▸ **Excerpted text**

+--

Re: New criteria for autovacuum

From: Konstantin Knizhnik <knizhnik(at)garret(dot)ru>
To: Melanie Plageman <melanieplageman(at)gmail(dot)com>
Cc: Aleksander Alekseev <aleksander(at)timescale(dot)com>, PostgreSQL Hackers <pgsql-hackers(at)postgresql(dot)org>
Subject: Re: New criteria for autovacuum
Date: 2025-04-04 19:27:45
Message-ID: 39b8c638-0762-4d43-ba9c-68accc902f9f@garret.ru
Views: Raw Message | Whole Thread | Download mbox | Resend email
Thread:
Lists: pgsql-hackers


On 04/04/2025 7:10 pm, Melanie Plageman wrote:
> On Fri, Apr 4, 2025 at 1:53 AM Konstantin Knizhnik<knizhnik(at)garret(dot)ru> wrote:
>> What is needed to reproduce the problem?
>> 1. Table with populated data
>> 2. Presence of transaction with assigned XID which prevents vacuum from
>> marking pages of this table as all visible
>> 3. Vacuum or autovacuum processed this table (to eliminate dead tuple
>> and reset number of inserted tuples since last vacuum).
>>
>> After this 3 steps autovacuum will never be called for this table (at
>> least until forced vacuum caused by wraparound).
>> And IOS will not be used or be very inefficient fot this table.

+--

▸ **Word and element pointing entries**
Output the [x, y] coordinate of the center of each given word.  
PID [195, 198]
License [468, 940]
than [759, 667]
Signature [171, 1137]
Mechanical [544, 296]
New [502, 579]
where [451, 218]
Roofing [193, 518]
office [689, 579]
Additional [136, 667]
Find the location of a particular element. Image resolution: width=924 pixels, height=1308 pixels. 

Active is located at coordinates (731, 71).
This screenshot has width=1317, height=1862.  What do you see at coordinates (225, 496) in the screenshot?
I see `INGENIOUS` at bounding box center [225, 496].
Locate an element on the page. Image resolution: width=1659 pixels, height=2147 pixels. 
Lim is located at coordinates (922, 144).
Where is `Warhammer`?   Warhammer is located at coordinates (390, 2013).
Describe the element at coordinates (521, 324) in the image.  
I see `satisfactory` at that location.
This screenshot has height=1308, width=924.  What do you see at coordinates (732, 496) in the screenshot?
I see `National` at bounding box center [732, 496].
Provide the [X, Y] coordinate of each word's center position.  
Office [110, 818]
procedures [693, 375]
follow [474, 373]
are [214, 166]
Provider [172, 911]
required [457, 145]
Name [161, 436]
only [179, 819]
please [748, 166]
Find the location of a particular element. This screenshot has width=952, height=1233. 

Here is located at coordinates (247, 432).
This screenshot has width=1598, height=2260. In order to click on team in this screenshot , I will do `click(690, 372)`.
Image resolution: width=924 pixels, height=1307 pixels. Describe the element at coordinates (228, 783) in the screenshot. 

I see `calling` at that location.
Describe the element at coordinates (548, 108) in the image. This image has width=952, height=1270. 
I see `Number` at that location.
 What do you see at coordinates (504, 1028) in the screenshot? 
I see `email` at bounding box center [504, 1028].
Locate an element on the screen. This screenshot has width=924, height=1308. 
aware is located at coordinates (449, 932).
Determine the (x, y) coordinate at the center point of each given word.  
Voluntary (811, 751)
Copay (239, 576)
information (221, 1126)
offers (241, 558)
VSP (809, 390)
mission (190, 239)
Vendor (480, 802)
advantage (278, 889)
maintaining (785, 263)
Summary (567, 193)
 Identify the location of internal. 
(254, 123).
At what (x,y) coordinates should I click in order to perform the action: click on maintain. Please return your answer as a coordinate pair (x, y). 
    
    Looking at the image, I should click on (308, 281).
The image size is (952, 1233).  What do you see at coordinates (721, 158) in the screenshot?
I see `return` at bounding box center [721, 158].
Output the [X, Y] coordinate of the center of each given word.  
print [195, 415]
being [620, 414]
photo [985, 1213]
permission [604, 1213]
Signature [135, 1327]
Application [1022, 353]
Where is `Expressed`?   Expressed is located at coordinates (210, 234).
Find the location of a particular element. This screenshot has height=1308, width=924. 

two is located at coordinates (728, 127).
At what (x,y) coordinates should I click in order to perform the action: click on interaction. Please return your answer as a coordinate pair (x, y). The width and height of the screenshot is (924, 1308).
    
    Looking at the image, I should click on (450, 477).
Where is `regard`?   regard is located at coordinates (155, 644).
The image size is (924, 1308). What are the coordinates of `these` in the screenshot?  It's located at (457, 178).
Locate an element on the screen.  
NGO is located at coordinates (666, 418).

+--

▸ **Problem 1**
Answer these questions using the message about autovacuum criteria.
(a) To which mailing list was the message posted?
(b) According to the quoted steps, what must a transaction have assigned to prevent vacuum from marking the table's pages as all visible?
(c) Until what event, per the quoted text, will autovacuum never be called for the table?
▸ **Problem 2**
Carry on the message about autovacuum criteria from the point where it ends.

▸ **Reply 1**
(a) pgsql-hackers
(b) An XID
(c) A forced vacuum caused by wraparound

▸ **Reply 2**
> ISTM, this is more an issue of ins_since_vacuum being reset to 0 in
> pstat_report_vacuum() even though those inserted tuples weren't
> necessarily frozen and their pages not set all-visible. I don't know
> exactly how we could modify that logic, but insert-triggered vacuums
> are meant to set pages all-visible and freeze tuples, and if they
> don't do that, it doesn't quite make sense to zero out the counter
> that could trigger another one.
>
> That being said, long-running transactions are a problem for
> autovacuum in general. Even if you track this stat you are proposing
> about heap fetches by index only scans, you won't know if the long
> running transaction is over and thus if it makes sense to try and
> trigger an autovacuum for that table again anyway.
>
> - Melanie

From logical point of view I agree with you: taken in account number of
inserted tuples makes sense if it allows to mark page as all-visible.
So `ins_since_vacuum` should be better renamed to
`ins_all_visible_since_vacuum` and count only all-visible tuples. If
newly inserted tuple is not visible to all, then it should not be
accounted in statistic and trigger autovacuum. But I have completely no
idea of how to efficiently maintain such counter: we should keep track
of xids of all recently inserted tuples and on each transaction commit
determine which one of them become all-visible.

And your suggestion just to not reset `ins_since_vacuum` until all of
them becomes all-visible may be easier to implement, but under permanent
workload it can lead to situation when `ins_since_vacuum` is never reset
and at each vacuum iteration cause vacuuming of the table. Which may
cause significant degrade of performance. Even without long-living
transactions.

So I still think that maintaining count of heap visibility check is the
best alternative. It quite easy to implement, adds almost no overhead
and this information indicates efficiency of index-only scan. So it
seems to be useful even if not used by autovacuum.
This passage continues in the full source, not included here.